Po zmroku zrobiło sie jeszcze zimniej, będzie trzeba pomysleć o jakiejś kurtce wreszcie. Doturlałam się do sushi, prędkość niska, bo przy wyższej było znacznie zimniej.
Tam zaraz gorąca latte z syropem kokosowym, ostre sushi z krewetką w tempurze, a na deser szarlotka :)

Po 20tej do domciu pod kocyk.




Do lasu i do Arka

Środa, 6 października 2010 · dodano: 07.10.2010 | Komentarze 1

Powrót autobusem, wspomnienie roweru ;p

Rowerro na tle rowerków których tam nie powinno być © Djablica




  • DST 43.84km
  • VMAX 33.00km/h
  • Temperatura 13.0°C
  • Sprzęt Giant trekking
  • Aktywność Jazda na rowerze

Po okolicy i do sushi + wieczorny kot

Wtorek, 5 października 2010 · dodano: 05.10.2010 | Komentarze 0

Piękne, bezchmurne niebo żyleta, jednej chmurki nie było, słońce full, wiało straszliwie, aż cofało. W takich momentach wspominam holenderski wmordewind żeby poczuć sie lepiej i od razu mi lżej się pedałuje ;p

Holandia Kinderdijk, wmordewind mojego życia © Djablica


Najbardziej Holandia kojarzy mi się z tulipanami i tego należy się trzymać ;p

Holandia, Amsterdam, okolice placu Lejdy, urocze stworzonka do głaskania, a w głębi tulipany © Djablica



Jednakże wmordewind to wmordewind, ale zawsze można wtedy pomyśleć o tulipanach.
Dziś się miało i wspomnienia i lemondkę...i tak powolutku aż do Celestynowa, trochę pokluczyć, potem Otwock-banki, poczta aż do sushi, gdzie pasza

nie ma to jak prosto z dechy © Djablica


Wracając wieczorem do domu rowerem już pod budynkiem usłyszałam za sobą miauczenie. Uroczy futrzak podbiegł do roweru się przywitać i wszedł ze mną do sieni

Pieszczoch nad pieszczochami © Djablica


Oj swieciłam lampą błyskową biedakowi prosto w oczy ;p © Djablica


Pozuje przy rowerze sąsiada © Djablica


To jest zdecydowanie rowerowy kot © Djablica


Kto zaraził tego kota cyklozą, przyznać się ;p




  • DST 30.00km
  • Teren 8.00km
  • Temperatura 16.0°C
  • Sprzęt Giant trekking
  • Aktywność Jazda na rowerze

Do lasu na grzybobranie + Invictus

Poniedziałek, 4 października 2010 · dodano: 04.10.2010 | Komentarze 0

Całkiem nieźle, cała blacha już się suszy od wczoraj :)

Pogoda: piękne słoneczko i ciepło.

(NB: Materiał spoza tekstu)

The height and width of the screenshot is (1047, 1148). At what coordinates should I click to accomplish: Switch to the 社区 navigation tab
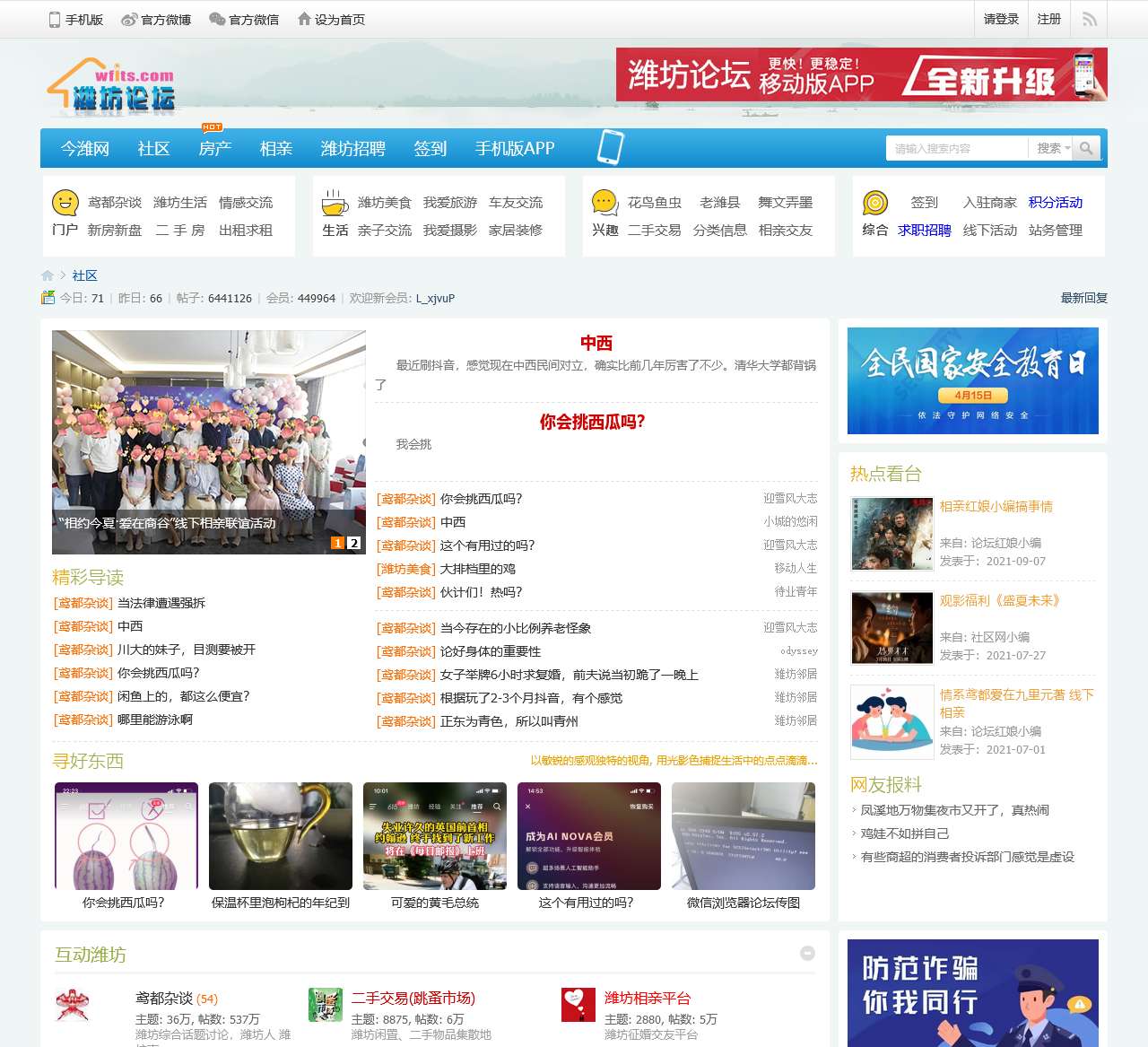(153, 149)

Trochę zamulania po lesie i wypatrywania grzybów z roweru, ach te zapachy jesieni. Potem przypięcie roweru do drzewa i spacer po lesie z buta.

Wieczorem obejrzałam film Invictus z Morganem Freemanem, bardzo ciekawy. Nelson Mandela i rugby. Polecam. Polski dystrybutor zrezygnował z dystrybucji kinowej, choć film zdobył wiele nagród. Ale jest juz na DVD :)




  • DST 43.00km
  • Temperatura 14.0°C
  • Sprzęt Giant trekking
  • Aktywność Jazda na rowerze

Rozprostować kości w słońcu

Sobota, 2 października 2010 · dodano: 04.10.2010 | Komentarze 0

Wreszcie słońce wyszło, co prawda trochę chmurek, ale jest. Złota polska jesień, znalazłam kilka pięknych złotych i czerwonych drzewek w lesie. Trochę chmur, ale nic co zakłóci radość ze stania i jechania w promieniach słońca.